February 22: I noticed the edge of the open door to my office seemed to stick out toward me. Now, I always knew that the door was sticking out toward me when it was open because of the shape of the door, perspective and other monocular cues, but I had never seen it in depth. It made me do a double take and look at it with one eye and then the other in order to convince myself that it looked different. It was definitely out there. When I was eating lunch, I looked down at my fork over the bowl of rice and the fork was poised in the air in front of the bowl. There was space between the fork and the bowl. I had never seen that before…. I kept looking at a grape poised at the edge of my fork. I could see it in depth.
Three years later, I attended an event at the Metropolitan Museum of Art called The Mind’s Eye that was part of the 2008 World Science Festival. Oliver Sacks was interviewed by journalist Robert Krulwich.

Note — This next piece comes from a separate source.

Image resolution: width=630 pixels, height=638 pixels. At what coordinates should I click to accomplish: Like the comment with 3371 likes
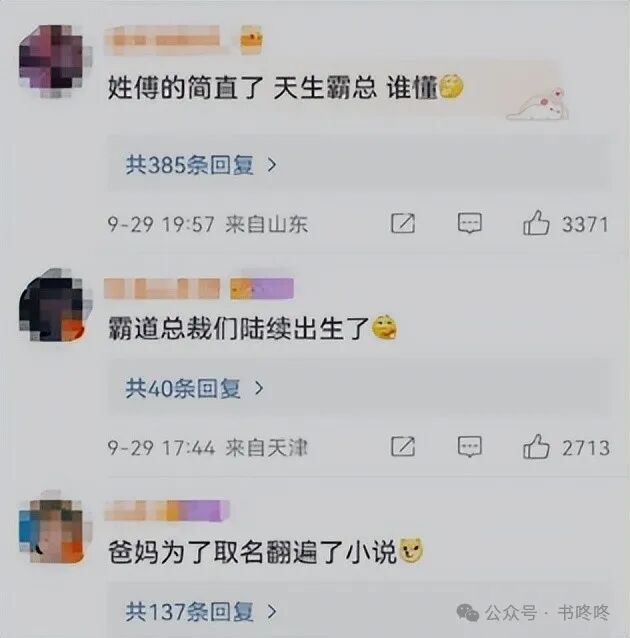[536, 223]
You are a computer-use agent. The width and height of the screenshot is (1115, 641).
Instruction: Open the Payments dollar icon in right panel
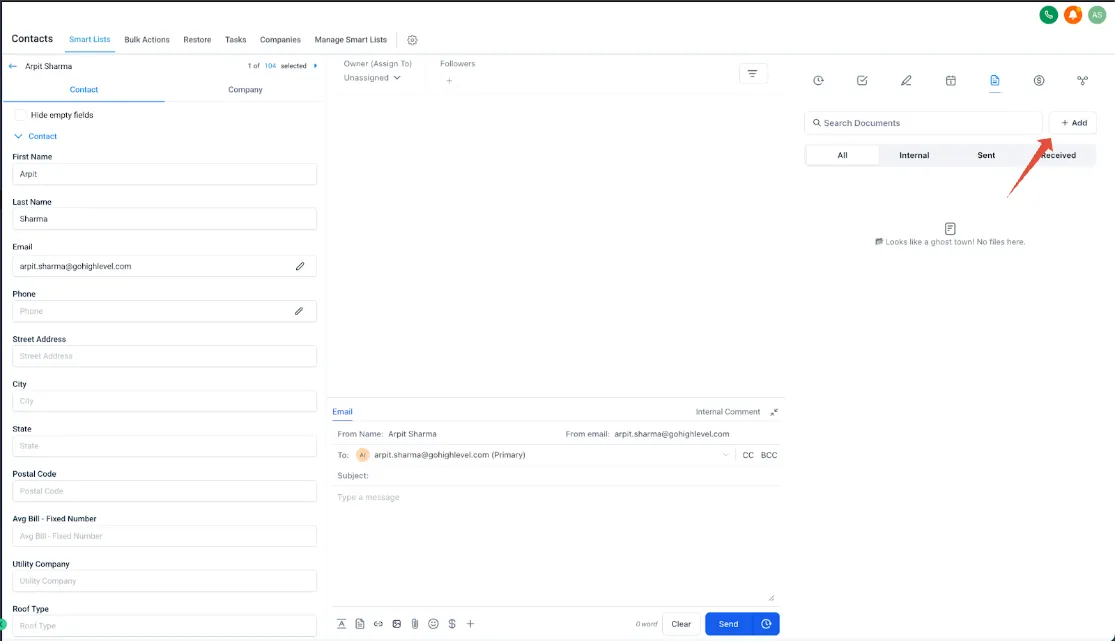[x=1039, y=80]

A large part of the conversation centered on stereoscopic vision.
Sue Barry, it turned out, was in attendance. Dr. Sacks told the audience her incredible story. But he also revealed something else: Dr. Sacks had lost his vision permanently in one eye due to a rare form of cancer.
He told the audience that he was very sad to have lost stereoscopic vision. As he explained to us, “I have always been an incredibly stereoscopic person.” When I heard that sentence, I knew immediately what he meant. And because I shared the feeling about myself, I felt great sympathy and sadness. It mirrored equally the joy I felt for Sue Barry when I read about her gain of stereoscopic vision.
Now Dr. Sacks’s cancer has spread from his eyes to his liver. In February of this year, he wrote an op-ed in the New York Times announcing that he only has months to live.
I cannot pretend I am without fear. But my predominant feeling is one of gratitude. I have loved and been loved; I have been given much and I have given something in return; I have read and traveled and thought and written. I have had an intercourse with the world, the special intercourse of writers and readers.
I’m pretty sure I never met the man. Still I’m saddened by the news and I already miss him. In the op-ed he mentioned that he has several books nearly finished. I assume they will still be published, and I have no doubt Dr. Sacks will continue to influence and inspire. Meanwhile I have a letter to hold on to and a lesson to share with my sons when they become old enough to express inquisitiveness in science. And when they ask why I wrote to Oliver Sacks, I will give them his books so they can see the depth of his work for themselves.